Towler v. Chambers

299 S.W. 272 | Tex. App. | 1927

For convenience the parties will be designated in this opinion as they were in the lower court. The defendant in error, J. N. Chambers, will be referred to as plaintiff, and the plaintiff in error, F. W. Towler, will be referred to as defendant. The suit was for damages for an alleged breach of a rental contract covering a farm in Erath county for the year 1924. The contract of rental was written in duplicate. The copy delivered to plaintiff was executed by the defendant, Towler, and the copy delivered to the defendant was executed by Emmett Chambers and plaintiff, J. N. Chambers. Neither copy of the contract was executed by all the parties thereto; but the copies are identical, except as to the signatures. In this contract the defendant, F. W. Towler, is named as lessor, but the lessee is not named, the space left in the contract for the insertion of the name of the lessee being left blank. Neither is the contract dated. In one place in the contract the plural form of the word "lessee" is used, but in other places the singular form is employed. Plaintiff alleged, in substance, that, while the name of Emmett Chambers was signed along with his to the contract, Emmett was not in fact one of the lessees, but was a surety; that Emmett Chambers was his son, and affixed his name to the contract at the request of the defendant as a guaranty that the obligations of the contract would be performed by his father. Defendant filed a plea in abatement, based upon the failure of plaintiff to join Emmett Chambers as a party to the suit. He also filed various demurrers, a general denial, and a special defense. The jury, upon competent evidence, resolved the issues of fact upon defendant's special defense against him, and no further notice will be taken thereof. The plea in abatement and demurrers were overruled, and the case submitted to the jury upon special issues, and upon the answers thereto the court rendered judgment against the defendant for $200. The appeal is from this judgment.

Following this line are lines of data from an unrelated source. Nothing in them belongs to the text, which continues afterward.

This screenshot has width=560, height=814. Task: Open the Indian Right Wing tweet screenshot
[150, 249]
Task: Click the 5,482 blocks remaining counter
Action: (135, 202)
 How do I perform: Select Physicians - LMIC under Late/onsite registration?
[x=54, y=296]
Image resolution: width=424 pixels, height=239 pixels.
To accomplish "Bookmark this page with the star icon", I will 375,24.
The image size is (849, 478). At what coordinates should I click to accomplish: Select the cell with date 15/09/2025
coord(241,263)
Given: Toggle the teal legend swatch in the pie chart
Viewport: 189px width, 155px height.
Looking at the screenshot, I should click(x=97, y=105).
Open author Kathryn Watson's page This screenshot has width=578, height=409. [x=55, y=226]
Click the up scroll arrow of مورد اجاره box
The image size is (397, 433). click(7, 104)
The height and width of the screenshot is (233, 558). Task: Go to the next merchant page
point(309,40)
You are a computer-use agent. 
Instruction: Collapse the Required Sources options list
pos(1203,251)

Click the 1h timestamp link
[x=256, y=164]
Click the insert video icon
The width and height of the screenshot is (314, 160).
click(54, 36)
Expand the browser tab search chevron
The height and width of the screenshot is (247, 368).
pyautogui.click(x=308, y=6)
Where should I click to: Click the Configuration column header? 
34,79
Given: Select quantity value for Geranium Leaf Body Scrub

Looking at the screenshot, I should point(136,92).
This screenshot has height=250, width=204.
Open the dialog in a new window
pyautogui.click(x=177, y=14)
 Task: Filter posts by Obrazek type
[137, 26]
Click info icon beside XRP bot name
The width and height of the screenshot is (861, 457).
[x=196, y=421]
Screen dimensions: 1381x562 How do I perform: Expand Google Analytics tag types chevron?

The court did not err in overruling defendant's plea in abatement. The matter alleged in the plea constituted a bar to plaintiff's right of recovery, and necessarily came up for determination upon the trial under the general issue. Plaintiff alleged that Emmett Chambers was not a lessee under the contract, and the plea in abatement contradicted this allegation of fact. To require plaintiff to join Emmett Chambers in his suit would, in effect, be compelling him to declare upon a contract which he alleged did not exist. He had a right to maintain his action upon the facts as alleged by him, but must suffer the consequences upon a trial on the merits if his proof failed to correspond to the allegations and establish the contract declared upon.

The assignment complaining of the admissibility of parol testimony to the effect that Emmett Chambers was a surety, and not a lessee, is overruled. The written portion of the contract was incomplete. The name of the lessee was not written therein. None of the terms of the written contract were varied or contradicted by proof of the name of the lessee. The suit was not upon a contract wholly in writing, but upon a contract, a part of which was in writing, and a part of which was oral. It is elementary that in suits upon such contracts parol testimony is admissible to establish the oral portion thereof.

The controlling question in the case is based upon the failure of the court to give in charge to the jury defendant's special requested instruction No. 3, as follows:

"Did the defendant, F. W. Towler, agree to rent the said Funk place for the year 1924 to Emmett Chambers and J. N. Chambers?"

The issue of fact suggested by the requested instruction was not in any manner or form submitted to the jury. It is the duty of the court when a case is submitted upon special issues to submit all the material issues made by the pleadings and evidence. Article 2190, R. S.; Fox v. Dallas Hotel Co., 111 Tex. 461, 240 S.W. 517; G., H. S. A. Ry. Co. v. Washington, 94 Tex. 510, 63 S.W. 534; Colorado So. Ry. Co. v. Rowe (Tex.Com.App.) 238 S.W. 908; G., C. S. F. Ry. Co. v. Mangham95 Tex. 417, 67 S.W. 765.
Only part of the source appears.